**Task instructions**
After finding the line containing "Instruction: Launch the" below, please output that line and each following one through the line containing "Task: Open the user avatar menu in header", exactly as written.

Entries taken from a collection:
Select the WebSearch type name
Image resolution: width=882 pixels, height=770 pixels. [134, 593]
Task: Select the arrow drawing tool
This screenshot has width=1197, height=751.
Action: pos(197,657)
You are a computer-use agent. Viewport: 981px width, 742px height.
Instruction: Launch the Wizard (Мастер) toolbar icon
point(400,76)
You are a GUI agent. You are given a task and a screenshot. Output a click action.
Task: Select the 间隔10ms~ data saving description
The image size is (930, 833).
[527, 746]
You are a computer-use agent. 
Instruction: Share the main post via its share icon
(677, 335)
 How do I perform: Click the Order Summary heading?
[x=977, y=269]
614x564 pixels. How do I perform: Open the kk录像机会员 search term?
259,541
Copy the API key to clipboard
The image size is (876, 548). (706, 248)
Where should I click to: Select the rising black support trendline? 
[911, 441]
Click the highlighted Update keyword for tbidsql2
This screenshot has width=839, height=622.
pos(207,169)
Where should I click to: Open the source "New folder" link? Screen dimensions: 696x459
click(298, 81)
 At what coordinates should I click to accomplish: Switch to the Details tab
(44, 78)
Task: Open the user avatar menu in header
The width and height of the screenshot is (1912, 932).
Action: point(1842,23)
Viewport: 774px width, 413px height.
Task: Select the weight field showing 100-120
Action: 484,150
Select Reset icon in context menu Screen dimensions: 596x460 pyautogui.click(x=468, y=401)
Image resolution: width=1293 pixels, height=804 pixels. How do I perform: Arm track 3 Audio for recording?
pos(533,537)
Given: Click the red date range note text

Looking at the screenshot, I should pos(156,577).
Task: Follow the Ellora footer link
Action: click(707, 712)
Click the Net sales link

**Reply**
Instruction: Launch the Wizard (Мастер) toolbar icon
point(400,76)
You are a GUI agent. You are given a task and a screenshot. Output a click action.
Task: Select the 间隔10ms~ data saving description
The image size is (930, 833).
[527, 746]
You are a computer-use agent. 
Instruction: Share the main post via its share icon
(677, 335)
 How do I perform: Click the Order Summary heading?
[x=977, y=269]
614x564 pixels. How do I perform: Open the kk录像机会员 search term?
259,541
Copy the API key to clipboard
The image size is (876, 548). (706, 248)
Where should I click to: Select the rising black support trendline? 
[911, 441]
Click the highlighted Update keyword for tbidsql2
This screenshot has width=839, height=622.
pos(207,169)
Where should I click to: Open the source "New folder" link? Screen dimensions: 696x459
click(298, 81)
 At what coordinates should I click to accomplish: Switch to the Details tab
(44, 78)
Task: Open the user avatar menu in header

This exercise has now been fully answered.